After St. Onge spoke, her mother, Candace, stood behind the podium and brought the issue of the since dubbed "gun show loophole" to the audience's attention. Candace St. Onge also defended her daughter's decision to continue with the lie-in, despite opposition claiming it was disrespectful.
"This is a college campus where ideas are shared," Candace St. Onge said. "It can provide comfort to some families to know that some good has come from their passing. My heart still breaks for Nicole (White)'s family, and my daughter."

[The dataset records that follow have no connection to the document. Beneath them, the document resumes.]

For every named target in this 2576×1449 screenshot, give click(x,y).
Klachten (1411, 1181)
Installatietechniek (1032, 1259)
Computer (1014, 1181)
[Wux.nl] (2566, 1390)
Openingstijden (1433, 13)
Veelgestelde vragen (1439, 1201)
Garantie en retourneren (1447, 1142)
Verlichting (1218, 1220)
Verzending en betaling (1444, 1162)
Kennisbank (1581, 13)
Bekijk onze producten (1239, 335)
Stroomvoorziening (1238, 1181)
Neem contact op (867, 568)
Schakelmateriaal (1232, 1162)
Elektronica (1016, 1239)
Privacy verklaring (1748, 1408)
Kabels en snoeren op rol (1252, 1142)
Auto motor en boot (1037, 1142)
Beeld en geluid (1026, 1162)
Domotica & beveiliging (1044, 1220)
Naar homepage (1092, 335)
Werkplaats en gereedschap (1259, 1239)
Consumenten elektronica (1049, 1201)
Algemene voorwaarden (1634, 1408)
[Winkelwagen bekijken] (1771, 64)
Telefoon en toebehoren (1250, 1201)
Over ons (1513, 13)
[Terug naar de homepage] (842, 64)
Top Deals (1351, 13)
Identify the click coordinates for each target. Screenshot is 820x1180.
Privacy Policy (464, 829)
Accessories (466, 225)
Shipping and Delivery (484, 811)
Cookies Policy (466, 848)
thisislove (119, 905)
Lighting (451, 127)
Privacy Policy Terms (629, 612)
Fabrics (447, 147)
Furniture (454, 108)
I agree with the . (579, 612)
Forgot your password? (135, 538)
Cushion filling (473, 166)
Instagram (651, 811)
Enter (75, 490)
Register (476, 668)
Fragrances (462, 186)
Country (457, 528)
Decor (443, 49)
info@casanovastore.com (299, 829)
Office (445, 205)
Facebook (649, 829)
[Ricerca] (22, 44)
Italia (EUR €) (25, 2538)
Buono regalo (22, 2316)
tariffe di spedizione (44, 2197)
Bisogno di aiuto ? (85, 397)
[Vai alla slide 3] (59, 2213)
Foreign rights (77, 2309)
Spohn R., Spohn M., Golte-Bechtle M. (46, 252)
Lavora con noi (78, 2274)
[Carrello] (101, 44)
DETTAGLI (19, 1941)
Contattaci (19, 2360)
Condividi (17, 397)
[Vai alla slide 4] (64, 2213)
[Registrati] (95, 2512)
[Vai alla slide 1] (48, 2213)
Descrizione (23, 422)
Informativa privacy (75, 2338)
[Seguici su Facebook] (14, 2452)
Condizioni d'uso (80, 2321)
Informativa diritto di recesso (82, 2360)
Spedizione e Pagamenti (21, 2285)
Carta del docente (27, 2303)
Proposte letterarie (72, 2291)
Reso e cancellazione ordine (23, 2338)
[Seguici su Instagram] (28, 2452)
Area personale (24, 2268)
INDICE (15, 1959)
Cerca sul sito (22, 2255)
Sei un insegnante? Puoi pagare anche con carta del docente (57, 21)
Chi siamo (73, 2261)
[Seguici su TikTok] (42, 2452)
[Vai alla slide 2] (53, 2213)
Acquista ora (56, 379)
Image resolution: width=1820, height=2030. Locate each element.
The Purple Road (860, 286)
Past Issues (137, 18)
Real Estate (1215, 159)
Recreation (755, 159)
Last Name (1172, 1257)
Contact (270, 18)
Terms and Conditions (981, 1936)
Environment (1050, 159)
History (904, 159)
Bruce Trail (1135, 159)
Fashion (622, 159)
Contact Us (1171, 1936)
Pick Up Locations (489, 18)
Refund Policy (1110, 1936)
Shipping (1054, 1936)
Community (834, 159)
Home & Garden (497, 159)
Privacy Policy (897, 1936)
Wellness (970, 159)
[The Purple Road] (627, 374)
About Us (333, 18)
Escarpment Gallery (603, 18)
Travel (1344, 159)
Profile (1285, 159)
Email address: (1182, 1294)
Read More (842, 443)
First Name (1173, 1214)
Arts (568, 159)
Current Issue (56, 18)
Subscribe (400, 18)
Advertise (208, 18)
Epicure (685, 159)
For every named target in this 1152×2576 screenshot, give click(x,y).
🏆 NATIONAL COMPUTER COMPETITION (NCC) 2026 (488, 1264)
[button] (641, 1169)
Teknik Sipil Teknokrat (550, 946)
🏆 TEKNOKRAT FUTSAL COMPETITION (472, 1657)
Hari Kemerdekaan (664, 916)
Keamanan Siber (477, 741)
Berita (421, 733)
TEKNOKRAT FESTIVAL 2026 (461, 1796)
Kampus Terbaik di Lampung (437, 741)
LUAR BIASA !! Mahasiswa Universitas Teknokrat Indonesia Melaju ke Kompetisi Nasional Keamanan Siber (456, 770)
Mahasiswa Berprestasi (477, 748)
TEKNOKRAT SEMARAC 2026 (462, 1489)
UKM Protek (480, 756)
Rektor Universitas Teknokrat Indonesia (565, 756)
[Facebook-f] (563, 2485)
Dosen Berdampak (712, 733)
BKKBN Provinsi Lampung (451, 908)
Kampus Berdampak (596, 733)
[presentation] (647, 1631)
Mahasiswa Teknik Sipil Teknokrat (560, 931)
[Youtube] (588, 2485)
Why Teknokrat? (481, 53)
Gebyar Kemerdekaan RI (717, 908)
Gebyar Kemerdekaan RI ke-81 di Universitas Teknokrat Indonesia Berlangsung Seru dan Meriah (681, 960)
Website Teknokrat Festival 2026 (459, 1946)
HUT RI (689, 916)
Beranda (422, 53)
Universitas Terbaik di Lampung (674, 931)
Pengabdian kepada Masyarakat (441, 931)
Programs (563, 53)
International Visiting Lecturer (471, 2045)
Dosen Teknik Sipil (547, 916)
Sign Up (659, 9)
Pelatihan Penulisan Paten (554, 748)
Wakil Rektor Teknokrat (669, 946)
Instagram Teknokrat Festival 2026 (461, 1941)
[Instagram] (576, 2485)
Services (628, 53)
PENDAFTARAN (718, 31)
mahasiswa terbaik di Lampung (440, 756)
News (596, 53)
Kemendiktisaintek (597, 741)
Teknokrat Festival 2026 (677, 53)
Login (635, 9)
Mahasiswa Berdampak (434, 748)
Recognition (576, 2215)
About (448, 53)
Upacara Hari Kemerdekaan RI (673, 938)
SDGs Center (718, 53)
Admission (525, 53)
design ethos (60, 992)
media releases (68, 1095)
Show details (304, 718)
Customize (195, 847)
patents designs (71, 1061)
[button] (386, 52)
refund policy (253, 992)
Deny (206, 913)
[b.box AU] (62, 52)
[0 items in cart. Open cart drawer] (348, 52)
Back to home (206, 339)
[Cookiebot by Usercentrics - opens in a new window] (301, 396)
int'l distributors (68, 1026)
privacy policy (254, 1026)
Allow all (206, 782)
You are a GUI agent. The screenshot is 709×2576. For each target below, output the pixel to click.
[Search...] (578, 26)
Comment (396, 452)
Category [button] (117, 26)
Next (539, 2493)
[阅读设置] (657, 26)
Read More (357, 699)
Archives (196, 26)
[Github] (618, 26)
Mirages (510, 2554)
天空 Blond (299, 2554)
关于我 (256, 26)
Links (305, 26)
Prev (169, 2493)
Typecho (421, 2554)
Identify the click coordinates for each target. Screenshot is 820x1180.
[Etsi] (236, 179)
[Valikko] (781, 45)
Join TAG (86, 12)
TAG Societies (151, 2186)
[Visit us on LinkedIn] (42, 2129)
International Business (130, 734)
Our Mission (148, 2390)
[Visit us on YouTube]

While the lie-in passed without incident for the most part, local criminal lawyer Joseph Graham Painter was at the scene to protest their appearance, supporting what he claimed to be a "political" stunt and not a "remembrance" for the victims. Painter stood behind the speakers wearing a sign that read "Brady Go Home, Show Some Respect." Painter, a '69 alumnus of Tech, said the Brady Campaign against gun violence was a sham, that administrators within the organization are scamming potential donors for personal benefit. The lie-in, Painter said, was a typical event aimed to confuse participants in their safety-oriented organizations real goal.
"This is a political event not a commemoration of the victims. This is a pure Brady type of demonstration. The more people know about Brady, the more you know they are just a political organization, a political lobby to bring more money in for themselves." Painter said. "I get tickled when people say "gun show loophole." For there to be a loop hole there has to be a law, technically speaking. (Demonstrating against the protest of "easy guns") is a chance to stand up and say, 'Brady, you're liars.'"
Painter claimed the statistics the Brady campaign are falsely cited, mainly the statistic that 32 people die everyday from firearms.
Lori Haas and Anne Goddard also gave speeches before the lie-in took place, pleading with those in attendance to begin to make a difference before it is too late. Lori is the mother of Emily Haas, and Anne is the mother of Colin Goddard, two students injured in Norris Hall.
Haas noted that the nation needs to work to close the "gun show loophole," sparking considerable emotion from her listeners.
"As members of this community, we have witnessed pain and lives destroyed," Haas said. "I look at these bright young faces and know that there should be more."